La Chine en folie/Petit sauve qui peut

Albin Michel (p. 213-214).

PETIT SAUVE QUI PEUT

Le lendemain matin tous les journaux annonçaient l’imminente catastrophe. Tsang-Tso-lin avait achevé la concentration de ses troupes et lui-même quitté Moukden. Il allait marcher sur Pékin. Wou-Pé-Fou courait à sa rencontre.

Le dragon, fils de la peur, cavalcadait dans le ciel pékinois. Il passait en sifflant, du moins les indigènes le prétendaient-ils. Voyons ! leur disais-je, si le dragon sifflait, étant donné que mon tympan est en excellent état, j’entendrais siffler le dragon. Je n’entends rien.

— Châââ ! Châââ ! glapissaient les boys de l’hôtel.

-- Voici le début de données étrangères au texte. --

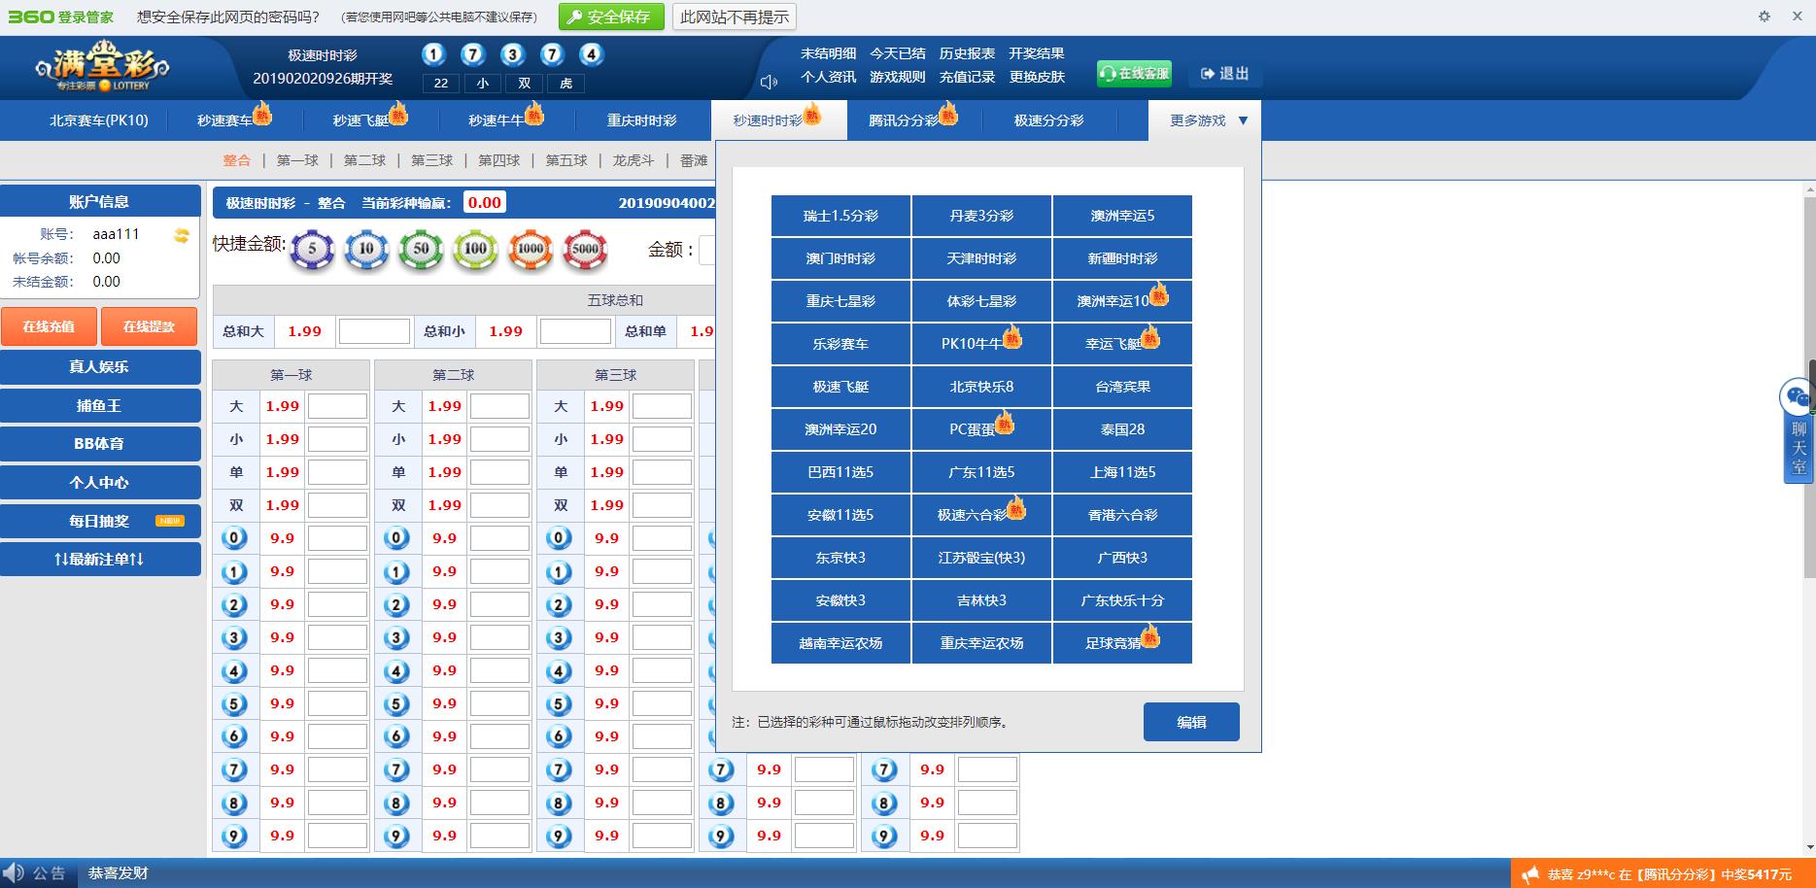The height and width of the screenshot is (888, 1816).
Task: Open 在线客服 customer service
Action: 1134,74
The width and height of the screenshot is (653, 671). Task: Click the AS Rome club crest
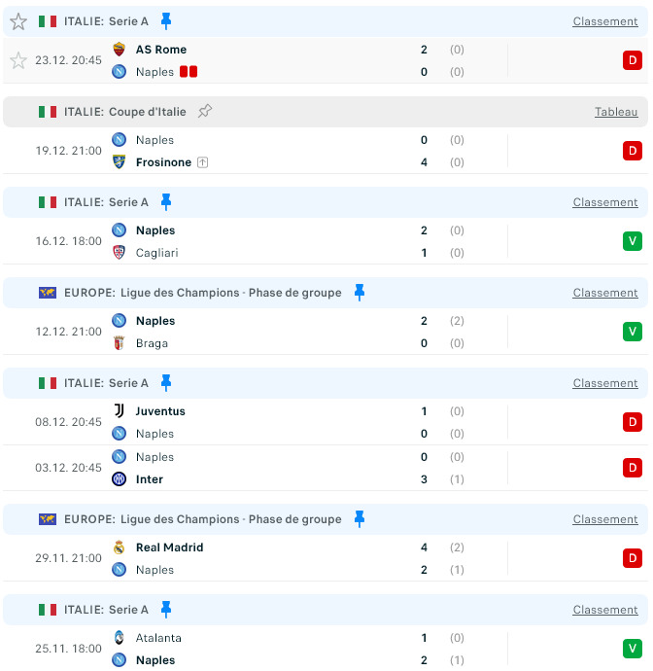(x=119, y=50)
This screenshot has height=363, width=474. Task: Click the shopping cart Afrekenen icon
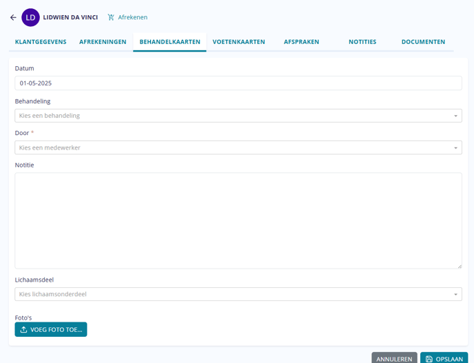[111, 17]
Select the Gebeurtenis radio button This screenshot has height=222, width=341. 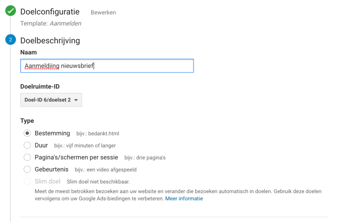27,169
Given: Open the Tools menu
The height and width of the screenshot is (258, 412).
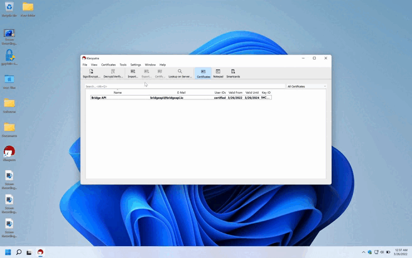Looking at the screenshot, I should [123, 65].

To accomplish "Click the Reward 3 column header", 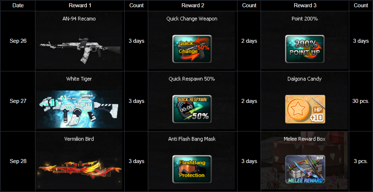I will (x=305, y=5).
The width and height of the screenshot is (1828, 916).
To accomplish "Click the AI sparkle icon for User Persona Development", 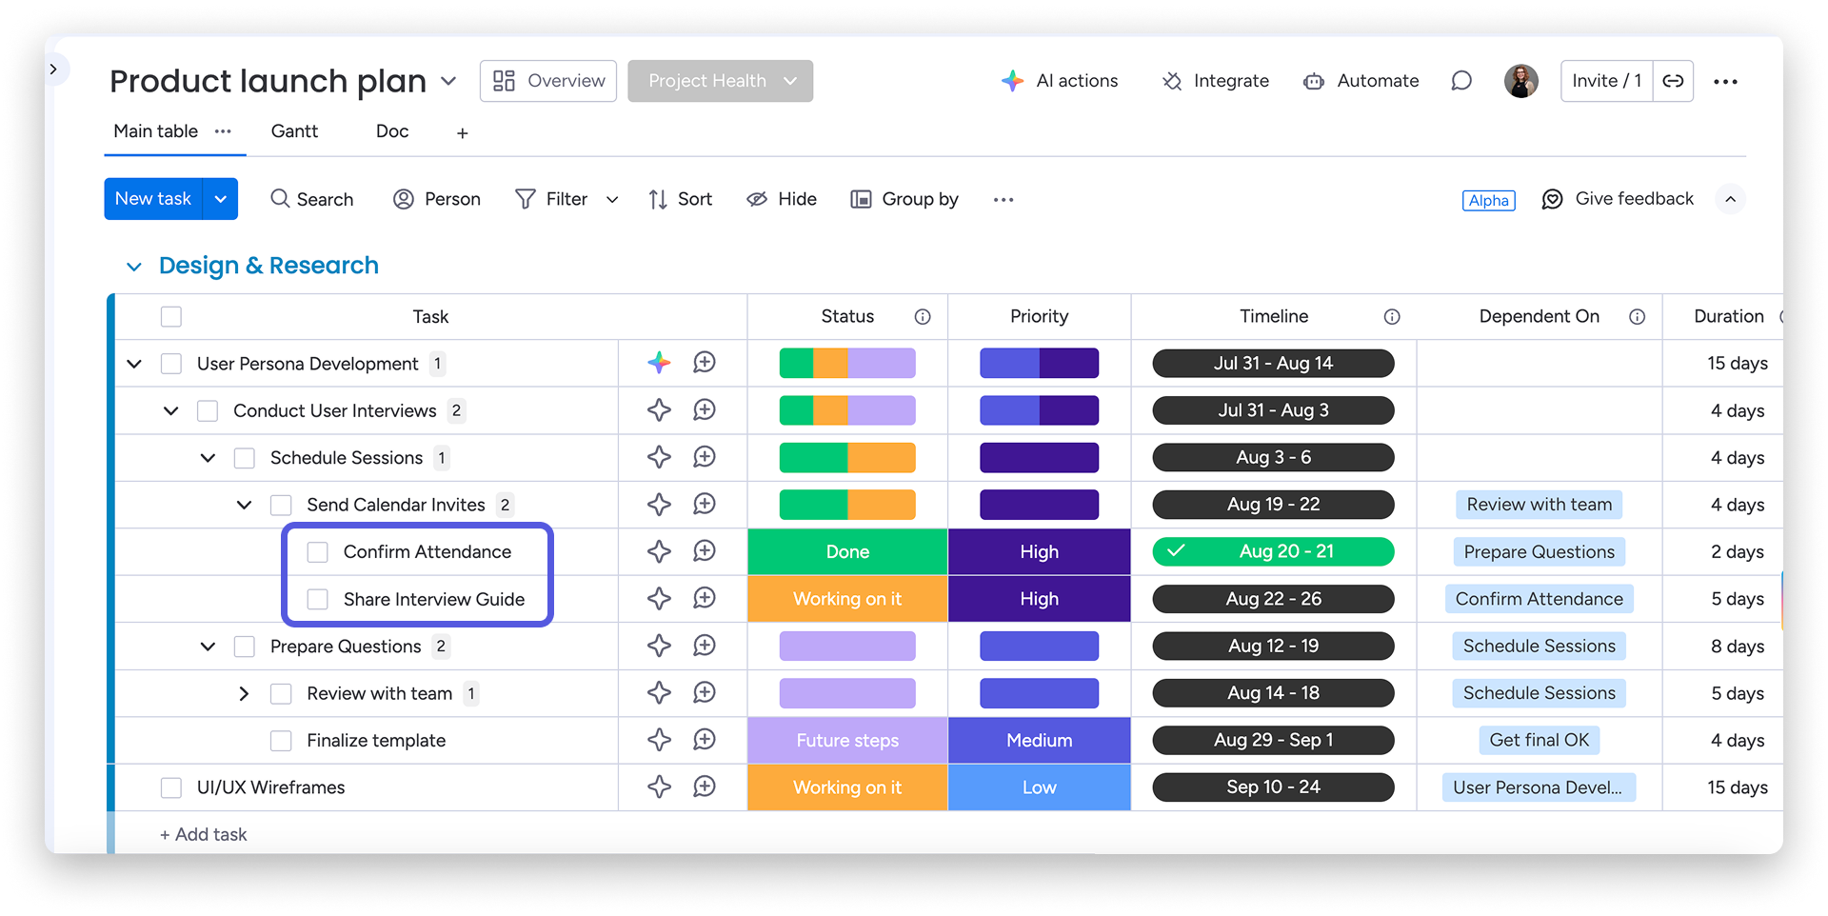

— Quoi ? Châââ ! Châââ ! Avez-vous fini ce tapage dans le couloir ? Et pourquoi courez-vous tous depuis un moment comme si vous aviez reçu un clystère de poil à gratter ? Portez-moi plutôt mon café au lait.

— Tsang-Tso-lin ! Tsang-Tso-lin !

— Quoi Tsang-Tso-lin ? Où est-il ? Dans l’hôtel ?

— Châââ ! Châââ !

— Allo le manager ! C’est vous qui êtes en bas ? Savez-vous que vos boys mènent un sabbat à mon étage ?

— Client ! répondit le manager, dès ce moment tout est perdu. La débandade commence. Sauve qui peut !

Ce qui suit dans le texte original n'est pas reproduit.